The comment by NHMA lawyer Natch Greyes came Wednesday during House Judiciary Committee testimony about a digital state archival system for Right to Know documents.
During Greyes testimony, Rep. Marjorie Smith asked him how the digital archive could mesh with a "paper-only" Right to Know policy that was brought to light by New Durham Rep David Bickford in January.
Bickford sent The Rochester Voice a copy of a notice that was posted at the New Durham Town Hall on Oct. 30.
It reads:
RSA 91A - Changes to Document Delivery
Posted on: October 30, 2023 - 9:24am
Based on the advice of the New Hampshire Municipal Association legal counsel the Town of New Durham will no longer provide electronic copies of documents requested under provisions of NH RSA 91A. Document may be reviewed at the Town Hall once the request has been completed. Copies can be made and per page fees will be charged according to the Town's fee schedule.
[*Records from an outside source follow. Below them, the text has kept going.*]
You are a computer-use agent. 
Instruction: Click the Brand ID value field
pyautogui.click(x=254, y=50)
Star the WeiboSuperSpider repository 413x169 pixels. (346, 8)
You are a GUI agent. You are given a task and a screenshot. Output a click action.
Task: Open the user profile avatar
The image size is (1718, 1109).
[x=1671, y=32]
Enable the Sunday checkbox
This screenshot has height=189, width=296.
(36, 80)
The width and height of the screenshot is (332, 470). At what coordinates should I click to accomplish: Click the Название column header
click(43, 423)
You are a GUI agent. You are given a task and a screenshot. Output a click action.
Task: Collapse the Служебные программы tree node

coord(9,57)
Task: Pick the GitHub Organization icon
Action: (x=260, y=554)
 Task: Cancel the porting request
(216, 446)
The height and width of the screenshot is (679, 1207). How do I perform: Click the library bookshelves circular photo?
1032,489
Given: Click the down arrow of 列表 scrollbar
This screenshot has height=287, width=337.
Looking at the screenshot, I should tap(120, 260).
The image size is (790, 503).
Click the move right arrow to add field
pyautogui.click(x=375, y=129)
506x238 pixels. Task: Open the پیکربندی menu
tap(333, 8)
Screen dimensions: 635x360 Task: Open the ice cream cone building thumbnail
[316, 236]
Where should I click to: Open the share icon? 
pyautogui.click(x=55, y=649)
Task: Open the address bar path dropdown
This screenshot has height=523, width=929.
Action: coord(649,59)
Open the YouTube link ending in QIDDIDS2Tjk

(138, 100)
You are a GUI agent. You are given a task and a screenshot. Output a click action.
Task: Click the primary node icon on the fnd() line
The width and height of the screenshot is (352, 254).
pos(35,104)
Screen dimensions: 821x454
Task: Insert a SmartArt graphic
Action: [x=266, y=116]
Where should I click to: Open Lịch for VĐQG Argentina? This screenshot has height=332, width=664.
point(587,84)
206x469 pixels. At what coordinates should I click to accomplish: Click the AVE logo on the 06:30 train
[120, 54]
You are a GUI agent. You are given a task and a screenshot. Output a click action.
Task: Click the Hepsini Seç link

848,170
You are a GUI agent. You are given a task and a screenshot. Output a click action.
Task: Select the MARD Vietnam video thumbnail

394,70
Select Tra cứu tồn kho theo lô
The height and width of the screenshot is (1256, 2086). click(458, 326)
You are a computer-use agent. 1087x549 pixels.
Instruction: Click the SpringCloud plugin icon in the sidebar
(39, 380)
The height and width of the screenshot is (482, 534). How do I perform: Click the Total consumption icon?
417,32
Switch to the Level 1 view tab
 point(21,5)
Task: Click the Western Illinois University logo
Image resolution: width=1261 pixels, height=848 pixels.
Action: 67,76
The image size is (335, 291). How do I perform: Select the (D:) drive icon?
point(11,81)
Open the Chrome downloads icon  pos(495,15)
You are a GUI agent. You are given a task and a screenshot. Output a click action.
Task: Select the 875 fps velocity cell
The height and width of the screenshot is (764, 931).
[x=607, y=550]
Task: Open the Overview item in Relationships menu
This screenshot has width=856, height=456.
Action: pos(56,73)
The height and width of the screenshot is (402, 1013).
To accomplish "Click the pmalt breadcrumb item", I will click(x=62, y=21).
"Unfortunately there was some miscommunication during one of our trainings - that I prefer not to talk about - that has since been corrected," Greyes told the committee.
Smith than pressed Greyes on the importance of digital delivery of Right To Know documents in that we are living in a digital age.
"It appears that is the direction of this type of records access," Greyes agreed.
Meanwhile, it appears the same paper-only fixation sprouted up in Rochester, too, when in December Strafford 1 Rep Cliff Newton was forced to spend nearly $100 for hundreds of pages that had been in digital form but were converted to paper.
Both Rochester Attorney Terence O'Rourke and NHMA Executive Director Margaret Byrnes were unavailable for comment, but Bickford advised the association to come clean,
"That miscommunication reached far beyond one training," Bickford railed today. "For the sake of transparency they should issue an apology. Since they don't want to talk about it that tells us a lot about how much they respect transparency."